Two farms, Rayners and Colehatch in Hammersley Lane, formed the basis of the Rayners estate. He took on the role of Squire of Tylers Green and Rayners became the focus of all village celebrations, employing two thirds of the adult population as estate workers or tenants. In 1854, largely using lhis own money, he built St Margaret’s Church and established a separate parish of Tylers Green. He also built St Margaret’s Institute to try to keep working men out of the pubs and was a benefactor of Tylers Green School.
In 1875, Sir Philip Rose laid the foundation stone of the school, which was completed 10 months later. The schoolchildren were moved from the cramped conditions of the former stable block of Tylers Green House, where they had been housed since 1874. The architect of the new school was Arthur Vernon who later built the Royal Grammar School. He was also five times Mayor of Wycombe and agent for Disraeli’s Hughenden Manor estate and the first man to own a car in Wycombe in 1896. The school was built for £1,870 by a Mr Woodbridge of Maidenhead.
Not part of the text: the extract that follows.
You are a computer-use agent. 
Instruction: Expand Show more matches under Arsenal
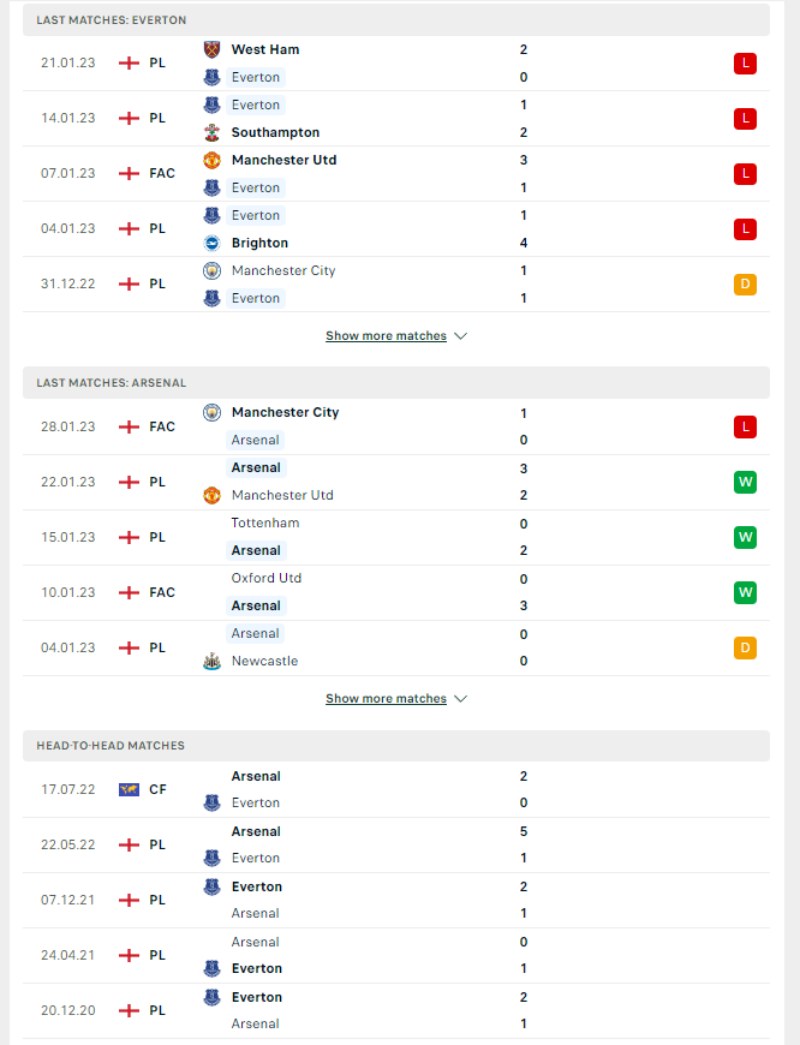[x=386, y=698]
Sir Philip died in 1883 and was buried in the family vault under St Margaret’s Church. His legacy was continued by his son, the second Sir Philip, who hosted a grand firework display in “Celebration of Victory and Peace” at Rayners in July 1919. He died soon afterwards and the title and estate were inherited by his young grandson, whose trustees decided to sell off the estate. In 1920, the house and grounds were bought by the London County Council for use as a school for deaf children, which is now known as Penn School.